● **Collected data**
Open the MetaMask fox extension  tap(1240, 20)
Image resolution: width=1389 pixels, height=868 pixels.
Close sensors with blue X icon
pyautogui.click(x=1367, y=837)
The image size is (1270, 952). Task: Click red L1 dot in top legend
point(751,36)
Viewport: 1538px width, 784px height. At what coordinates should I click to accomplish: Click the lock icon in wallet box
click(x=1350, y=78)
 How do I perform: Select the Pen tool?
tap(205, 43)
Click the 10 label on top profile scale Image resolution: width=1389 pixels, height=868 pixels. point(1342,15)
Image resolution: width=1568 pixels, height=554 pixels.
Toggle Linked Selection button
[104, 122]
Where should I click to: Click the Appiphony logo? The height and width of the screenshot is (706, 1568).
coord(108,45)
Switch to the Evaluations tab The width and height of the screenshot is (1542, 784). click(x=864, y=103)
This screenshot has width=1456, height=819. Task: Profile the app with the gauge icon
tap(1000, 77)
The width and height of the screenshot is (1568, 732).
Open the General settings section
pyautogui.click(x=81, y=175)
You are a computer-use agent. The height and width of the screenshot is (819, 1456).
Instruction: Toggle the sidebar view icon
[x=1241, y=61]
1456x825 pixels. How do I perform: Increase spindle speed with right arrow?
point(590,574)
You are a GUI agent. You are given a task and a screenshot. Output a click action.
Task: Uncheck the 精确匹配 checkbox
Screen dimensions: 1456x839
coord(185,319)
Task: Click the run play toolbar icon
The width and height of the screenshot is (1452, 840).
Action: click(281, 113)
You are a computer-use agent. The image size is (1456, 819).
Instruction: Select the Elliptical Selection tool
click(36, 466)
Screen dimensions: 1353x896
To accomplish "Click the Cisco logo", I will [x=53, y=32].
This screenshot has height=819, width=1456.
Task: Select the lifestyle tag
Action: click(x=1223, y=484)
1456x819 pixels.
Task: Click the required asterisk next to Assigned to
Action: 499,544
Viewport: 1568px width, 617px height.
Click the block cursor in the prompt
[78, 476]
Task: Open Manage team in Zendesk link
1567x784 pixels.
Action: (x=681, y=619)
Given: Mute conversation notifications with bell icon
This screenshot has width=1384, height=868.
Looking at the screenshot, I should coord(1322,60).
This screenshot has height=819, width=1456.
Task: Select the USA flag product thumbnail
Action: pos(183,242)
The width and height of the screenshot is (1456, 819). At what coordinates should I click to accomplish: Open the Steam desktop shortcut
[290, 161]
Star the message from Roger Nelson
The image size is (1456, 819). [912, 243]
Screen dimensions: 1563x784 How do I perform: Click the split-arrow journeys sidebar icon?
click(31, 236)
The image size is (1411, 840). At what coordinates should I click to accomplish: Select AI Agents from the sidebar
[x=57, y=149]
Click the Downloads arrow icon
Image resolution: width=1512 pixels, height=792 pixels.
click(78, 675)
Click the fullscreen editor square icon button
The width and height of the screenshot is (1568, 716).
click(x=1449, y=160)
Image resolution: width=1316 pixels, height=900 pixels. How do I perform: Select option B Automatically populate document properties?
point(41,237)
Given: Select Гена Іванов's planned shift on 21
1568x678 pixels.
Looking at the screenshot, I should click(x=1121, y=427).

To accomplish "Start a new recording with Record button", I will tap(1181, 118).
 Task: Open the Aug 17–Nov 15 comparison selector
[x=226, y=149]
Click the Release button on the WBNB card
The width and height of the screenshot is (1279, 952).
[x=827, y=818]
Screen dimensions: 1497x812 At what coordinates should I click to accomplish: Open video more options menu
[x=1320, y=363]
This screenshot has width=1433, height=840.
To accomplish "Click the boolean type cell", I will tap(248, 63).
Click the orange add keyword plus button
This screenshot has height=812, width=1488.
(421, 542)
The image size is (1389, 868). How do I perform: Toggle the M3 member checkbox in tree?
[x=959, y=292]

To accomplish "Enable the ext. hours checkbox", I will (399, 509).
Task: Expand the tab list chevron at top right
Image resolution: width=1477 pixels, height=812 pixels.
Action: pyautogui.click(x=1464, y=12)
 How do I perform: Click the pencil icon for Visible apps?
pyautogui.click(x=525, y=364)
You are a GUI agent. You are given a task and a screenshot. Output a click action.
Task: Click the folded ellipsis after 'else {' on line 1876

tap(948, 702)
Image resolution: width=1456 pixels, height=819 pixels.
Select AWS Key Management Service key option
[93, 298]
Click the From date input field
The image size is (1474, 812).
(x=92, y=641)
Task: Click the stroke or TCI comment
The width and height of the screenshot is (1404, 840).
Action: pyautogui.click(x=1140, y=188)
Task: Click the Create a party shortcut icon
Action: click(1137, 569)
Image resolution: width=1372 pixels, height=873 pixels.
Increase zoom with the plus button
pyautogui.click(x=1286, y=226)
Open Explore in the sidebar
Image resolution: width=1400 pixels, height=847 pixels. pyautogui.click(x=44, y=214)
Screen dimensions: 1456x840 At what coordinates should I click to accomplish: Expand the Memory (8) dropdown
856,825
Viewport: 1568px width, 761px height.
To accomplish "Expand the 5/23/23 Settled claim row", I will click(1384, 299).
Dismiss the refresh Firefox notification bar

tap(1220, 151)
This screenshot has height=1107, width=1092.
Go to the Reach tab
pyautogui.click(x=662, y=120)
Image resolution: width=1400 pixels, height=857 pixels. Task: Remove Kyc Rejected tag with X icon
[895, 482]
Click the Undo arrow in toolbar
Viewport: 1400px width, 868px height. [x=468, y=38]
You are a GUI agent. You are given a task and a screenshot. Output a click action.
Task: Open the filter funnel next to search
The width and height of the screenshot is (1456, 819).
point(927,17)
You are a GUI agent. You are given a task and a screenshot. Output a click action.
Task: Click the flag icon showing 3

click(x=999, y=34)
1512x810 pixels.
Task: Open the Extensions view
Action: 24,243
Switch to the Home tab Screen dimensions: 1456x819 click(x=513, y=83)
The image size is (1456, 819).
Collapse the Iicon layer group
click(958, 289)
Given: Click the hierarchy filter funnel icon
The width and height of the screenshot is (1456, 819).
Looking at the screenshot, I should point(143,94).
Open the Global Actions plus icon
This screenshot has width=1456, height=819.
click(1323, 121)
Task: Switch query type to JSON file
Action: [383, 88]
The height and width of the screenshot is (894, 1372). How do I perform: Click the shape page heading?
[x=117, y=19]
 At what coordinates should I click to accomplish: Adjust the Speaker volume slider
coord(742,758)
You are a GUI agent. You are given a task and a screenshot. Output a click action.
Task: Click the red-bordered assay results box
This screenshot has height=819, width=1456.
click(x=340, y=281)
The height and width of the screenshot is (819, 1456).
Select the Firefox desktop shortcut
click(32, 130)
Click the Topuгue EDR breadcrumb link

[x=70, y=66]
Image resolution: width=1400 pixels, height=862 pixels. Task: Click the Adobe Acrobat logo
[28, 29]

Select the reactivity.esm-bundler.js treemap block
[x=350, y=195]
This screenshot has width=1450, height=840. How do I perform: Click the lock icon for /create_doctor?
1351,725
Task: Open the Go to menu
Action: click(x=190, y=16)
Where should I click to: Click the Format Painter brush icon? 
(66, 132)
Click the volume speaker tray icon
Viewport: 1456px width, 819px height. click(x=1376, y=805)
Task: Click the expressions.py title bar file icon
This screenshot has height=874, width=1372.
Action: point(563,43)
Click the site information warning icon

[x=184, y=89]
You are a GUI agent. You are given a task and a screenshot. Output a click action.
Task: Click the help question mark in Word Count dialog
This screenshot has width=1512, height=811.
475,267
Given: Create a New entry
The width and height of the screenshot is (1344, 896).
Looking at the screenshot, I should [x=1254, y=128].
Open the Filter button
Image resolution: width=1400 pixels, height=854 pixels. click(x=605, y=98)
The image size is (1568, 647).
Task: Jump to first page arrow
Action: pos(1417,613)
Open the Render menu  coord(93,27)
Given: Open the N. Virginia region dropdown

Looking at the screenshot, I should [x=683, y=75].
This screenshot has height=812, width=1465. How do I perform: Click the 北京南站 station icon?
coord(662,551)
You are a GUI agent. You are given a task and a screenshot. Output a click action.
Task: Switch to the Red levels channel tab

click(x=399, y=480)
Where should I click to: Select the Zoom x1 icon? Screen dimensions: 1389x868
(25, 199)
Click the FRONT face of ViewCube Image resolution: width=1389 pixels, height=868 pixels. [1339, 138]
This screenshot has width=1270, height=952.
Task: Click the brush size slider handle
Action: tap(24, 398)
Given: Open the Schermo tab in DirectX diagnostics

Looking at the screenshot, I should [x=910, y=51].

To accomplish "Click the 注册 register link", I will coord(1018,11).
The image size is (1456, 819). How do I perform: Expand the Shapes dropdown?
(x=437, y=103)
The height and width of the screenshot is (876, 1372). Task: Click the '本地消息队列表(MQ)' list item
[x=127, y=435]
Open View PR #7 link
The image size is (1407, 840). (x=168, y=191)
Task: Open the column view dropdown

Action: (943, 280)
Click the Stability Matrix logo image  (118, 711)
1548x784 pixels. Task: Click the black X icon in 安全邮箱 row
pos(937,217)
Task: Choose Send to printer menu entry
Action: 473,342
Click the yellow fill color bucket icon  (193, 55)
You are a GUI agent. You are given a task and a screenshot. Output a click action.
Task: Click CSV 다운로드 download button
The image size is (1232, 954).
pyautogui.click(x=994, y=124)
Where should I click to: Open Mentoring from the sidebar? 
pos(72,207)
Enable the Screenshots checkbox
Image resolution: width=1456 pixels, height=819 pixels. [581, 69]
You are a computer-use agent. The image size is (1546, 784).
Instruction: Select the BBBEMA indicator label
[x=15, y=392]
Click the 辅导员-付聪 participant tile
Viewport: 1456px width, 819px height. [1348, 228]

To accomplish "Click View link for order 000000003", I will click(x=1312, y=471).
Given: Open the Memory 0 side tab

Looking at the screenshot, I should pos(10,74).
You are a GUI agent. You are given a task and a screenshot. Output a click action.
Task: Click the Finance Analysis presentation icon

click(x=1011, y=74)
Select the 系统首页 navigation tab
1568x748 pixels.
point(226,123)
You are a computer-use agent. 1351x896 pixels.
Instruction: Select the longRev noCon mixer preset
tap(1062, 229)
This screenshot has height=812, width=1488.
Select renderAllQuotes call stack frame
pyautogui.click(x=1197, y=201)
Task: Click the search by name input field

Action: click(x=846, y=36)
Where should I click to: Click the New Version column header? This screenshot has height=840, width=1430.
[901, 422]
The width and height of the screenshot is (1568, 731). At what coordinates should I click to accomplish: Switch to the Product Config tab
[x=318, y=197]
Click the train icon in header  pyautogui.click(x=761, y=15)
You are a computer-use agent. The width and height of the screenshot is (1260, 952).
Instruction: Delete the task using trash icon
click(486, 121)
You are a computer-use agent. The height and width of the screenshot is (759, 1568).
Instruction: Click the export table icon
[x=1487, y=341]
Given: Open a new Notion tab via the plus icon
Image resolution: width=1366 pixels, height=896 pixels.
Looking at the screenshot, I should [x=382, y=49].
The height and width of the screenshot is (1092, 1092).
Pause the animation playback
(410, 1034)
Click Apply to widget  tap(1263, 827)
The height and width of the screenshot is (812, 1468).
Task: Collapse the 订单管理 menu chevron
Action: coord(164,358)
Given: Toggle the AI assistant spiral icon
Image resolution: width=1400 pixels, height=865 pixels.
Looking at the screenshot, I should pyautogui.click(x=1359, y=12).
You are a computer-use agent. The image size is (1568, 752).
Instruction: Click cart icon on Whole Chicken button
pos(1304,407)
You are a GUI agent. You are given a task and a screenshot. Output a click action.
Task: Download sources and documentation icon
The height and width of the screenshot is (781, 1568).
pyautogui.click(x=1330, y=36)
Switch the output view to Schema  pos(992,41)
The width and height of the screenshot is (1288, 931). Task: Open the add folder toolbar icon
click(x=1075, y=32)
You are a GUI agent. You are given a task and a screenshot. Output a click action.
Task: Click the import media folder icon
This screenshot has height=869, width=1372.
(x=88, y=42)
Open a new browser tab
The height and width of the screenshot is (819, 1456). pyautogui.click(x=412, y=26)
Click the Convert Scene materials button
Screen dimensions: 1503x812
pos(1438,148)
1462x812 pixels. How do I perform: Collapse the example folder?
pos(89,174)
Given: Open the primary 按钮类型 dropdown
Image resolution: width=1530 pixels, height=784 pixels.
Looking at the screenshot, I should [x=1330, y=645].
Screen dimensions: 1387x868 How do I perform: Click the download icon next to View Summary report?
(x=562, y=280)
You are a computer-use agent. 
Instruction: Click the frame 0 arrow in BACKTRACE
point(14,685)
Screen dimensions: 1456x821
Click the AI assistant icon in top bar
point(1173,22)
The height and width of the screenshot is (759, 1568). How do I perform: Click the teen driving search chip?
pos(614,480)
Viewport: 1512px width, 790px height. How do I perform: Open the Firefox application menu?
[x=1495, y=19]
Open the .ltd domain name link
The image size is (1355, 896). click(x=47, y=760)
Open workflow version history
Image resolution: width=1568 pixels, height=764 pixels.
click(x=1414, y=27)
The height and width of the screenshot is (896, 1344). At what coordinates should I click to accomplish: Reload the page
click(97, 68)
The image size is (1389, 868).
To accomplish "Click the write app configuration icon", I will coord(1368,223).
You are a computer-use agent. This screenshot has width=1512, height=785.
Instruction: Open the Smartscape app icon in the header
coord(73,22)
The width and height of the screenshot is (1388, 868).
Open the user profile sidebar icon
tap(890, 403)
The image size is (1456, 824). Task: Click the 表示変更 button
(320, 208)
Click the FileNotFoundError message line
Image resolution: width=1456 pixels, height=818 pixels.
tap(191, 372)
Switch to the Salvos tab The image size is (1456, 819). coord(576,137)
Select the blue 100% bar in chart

● **The task**
What must be returned is only the number of lines in the records that hold the word "computer".

● **Expected answer**
9